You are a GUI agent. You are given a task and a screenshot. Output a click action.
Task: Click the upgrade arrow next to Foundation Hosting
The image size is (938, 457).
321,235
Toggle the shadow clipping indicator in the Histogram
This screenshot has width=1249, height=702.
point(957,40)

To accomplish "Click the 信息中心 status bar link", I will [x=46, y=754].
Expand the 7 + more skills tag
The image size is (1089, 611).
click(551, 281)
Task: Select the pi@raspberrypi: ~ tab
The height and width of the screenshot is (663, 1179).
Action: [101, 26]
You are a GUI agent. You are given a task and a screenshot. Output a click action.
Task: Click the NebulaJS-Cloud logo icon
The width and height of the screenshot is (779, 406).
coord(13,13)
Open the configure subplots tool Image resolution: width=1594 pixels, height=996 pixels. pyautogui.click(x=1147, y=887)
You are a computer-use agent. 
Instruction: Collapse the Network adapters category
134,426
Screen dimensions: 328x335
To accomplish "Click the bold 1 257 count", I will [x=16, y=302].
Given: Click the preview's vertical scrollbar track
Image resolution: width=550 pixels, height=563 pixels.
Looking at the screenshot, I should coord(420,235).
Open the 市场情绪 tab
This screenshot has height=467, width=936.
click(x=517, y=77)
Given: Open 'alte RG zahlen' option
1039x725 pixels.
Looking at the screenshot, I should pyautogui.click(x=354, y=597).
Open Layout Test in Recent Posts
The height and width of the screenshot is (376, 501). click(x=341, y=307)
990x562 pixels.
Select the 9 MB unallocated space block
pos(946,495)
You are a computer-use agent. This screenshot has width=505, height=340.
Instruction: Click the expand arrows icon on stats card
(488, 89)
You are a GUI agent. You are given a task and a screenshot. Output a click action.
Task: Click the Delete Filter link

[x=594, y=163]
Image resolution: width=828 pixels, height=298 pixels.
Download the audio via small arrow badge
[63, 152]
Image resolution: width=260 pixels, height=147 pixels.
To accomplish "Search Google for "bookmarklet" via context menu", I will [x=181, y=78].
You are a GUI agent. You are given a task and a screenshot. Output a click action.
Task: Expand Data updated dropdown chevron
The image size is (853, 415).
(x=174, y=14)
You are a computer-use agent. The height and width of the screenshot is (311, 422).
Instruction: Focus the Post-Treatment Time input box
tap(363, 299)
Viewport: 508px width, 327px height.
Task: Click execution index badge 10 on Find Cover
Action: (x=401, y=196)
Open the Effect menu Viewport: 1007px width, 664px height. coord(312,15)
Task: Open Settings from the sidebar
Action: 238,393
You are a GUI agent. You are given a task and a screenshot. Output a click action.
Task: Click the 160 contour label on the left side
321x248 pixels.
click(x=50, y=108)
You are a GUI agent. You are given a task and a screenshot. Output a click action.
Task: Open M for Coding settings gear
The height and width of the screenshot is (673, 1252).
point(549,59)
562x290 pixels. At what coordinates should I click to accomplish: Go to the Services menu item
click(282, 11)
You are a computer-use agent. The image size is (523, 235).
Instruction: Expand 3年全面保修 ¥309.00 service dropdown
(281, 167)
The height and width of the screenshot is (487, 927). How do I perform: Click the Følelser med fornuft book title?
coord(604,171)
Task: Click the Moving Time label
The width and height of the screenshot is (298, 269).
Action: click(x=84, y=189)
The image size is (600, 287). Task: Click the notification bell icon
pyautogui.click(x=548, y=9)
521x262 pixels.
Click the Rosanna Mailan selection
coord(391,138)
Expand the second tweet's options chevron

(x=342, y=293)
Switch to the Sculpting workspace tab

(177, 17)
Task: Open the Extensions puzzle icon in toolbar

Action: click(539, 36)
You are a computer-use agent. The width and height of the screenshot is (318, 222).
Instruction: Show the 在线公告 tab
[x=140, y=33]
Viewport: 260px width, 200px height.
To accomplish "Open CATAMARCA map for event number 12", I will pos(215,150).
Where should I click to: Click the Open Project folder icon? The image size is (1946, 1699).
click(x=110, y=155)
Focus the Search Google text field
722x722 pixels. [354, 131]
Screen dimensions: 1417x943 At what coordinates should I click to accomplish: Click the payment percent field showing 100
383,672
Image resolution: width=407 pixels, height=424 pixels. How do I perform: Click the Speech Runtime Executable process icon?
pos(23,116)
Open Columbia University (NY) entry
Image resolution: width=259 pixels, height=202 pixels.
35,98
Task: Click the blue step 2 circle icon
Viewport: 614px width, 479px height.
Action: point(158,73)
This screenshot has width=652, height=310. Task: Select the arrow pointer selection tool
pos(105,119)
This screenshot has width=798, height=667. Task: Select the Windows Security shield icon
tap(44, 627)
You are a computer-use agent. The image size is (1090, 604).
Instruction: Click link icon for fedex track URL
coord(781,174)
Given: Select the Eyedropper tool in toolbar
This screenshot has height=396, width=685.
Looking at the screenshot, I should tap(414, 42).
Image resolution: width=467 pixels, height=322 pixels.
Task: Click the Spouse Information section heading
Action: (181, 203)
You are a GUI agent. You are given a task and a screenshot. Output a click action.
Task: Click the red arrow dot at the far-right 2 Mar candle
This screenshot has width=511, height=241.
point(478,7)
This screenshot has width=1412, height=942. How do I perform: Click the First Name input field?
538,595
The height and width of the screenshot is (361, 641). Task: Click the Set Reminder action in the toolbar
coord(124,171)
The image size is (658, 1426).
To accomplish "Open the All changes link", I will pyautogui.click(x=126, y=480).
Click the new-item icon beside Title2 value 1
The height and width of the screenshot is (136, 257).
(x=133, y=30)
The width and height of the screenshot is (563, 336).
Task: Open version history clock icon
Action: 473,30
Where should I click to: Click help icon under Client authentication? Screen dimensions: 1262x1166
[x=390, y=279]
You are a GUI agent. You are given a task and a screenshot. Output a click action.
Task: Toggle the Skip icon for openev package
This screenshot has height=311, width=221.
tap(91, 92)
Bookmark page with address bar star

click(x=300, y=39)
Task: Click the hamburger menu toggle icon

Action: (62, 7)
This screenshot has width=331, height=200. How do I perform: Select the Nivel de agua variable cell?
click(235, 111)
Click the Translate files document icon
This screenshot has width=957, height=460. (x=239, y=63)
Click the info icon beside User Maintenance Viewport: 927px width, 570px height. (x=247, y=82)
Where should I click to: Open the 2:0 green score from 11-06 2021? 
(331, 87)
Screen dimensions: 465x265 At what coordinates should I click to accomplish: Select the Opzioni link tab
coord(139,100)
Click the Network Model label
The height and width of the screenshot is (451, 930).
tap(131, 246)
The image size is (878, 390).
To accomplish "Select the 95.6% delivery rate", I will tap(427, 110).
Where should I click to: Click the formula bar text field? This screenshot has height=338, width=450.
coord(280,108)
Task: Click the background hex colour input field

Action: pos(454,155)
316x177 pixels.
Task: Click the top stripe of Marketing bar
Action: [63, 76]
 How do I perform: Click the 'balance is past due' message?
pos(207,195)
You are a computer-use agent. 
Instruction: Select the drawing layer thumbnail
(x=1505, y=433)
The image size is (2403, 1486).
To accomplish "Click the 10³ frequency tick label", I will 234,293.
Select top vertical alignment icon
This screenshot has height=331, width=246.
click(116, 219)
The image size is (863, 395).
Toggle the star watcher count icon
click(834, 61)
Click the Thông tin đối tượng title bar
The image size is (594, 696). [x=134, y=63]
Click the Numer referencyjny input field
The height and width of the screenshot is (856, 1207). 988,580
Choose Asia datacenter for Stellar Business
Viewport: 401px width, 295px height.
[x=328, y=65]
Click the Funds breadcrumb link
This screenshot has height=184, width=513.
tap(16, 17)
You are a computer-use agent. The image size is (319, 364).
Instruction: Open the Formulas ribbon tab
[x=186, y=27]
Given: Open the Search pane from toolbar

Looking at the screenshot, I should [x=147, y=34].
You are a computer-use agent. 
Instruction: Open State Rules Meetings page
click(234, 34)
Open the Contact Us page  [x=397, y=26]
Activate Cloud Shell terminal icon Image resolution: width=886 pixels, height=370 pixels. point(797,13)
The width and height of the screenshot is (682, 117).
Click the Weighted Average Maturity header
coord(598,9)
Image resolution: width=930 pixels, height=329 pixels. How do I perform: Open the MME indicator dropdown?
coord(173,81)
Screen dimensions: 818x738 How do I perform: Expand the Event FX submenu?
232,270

+++++

#### AIM:
Can you rewrite the listing lines from the one holding "This screenshot has width=1412, height=942." through the one holding "coord(124,171)", inclusive, replacing "Set Reminder" with "Add Reminder" and keeping everything else the same?

#### ANSWER TO THE TASK:
This screenshot has width=1412, height=942. How do I perform: Click the First Name input field?
538,595
The height and width of the screenshot is (361, 641). Task: Click the Add Reminder action in the toolbar
coord(124,171)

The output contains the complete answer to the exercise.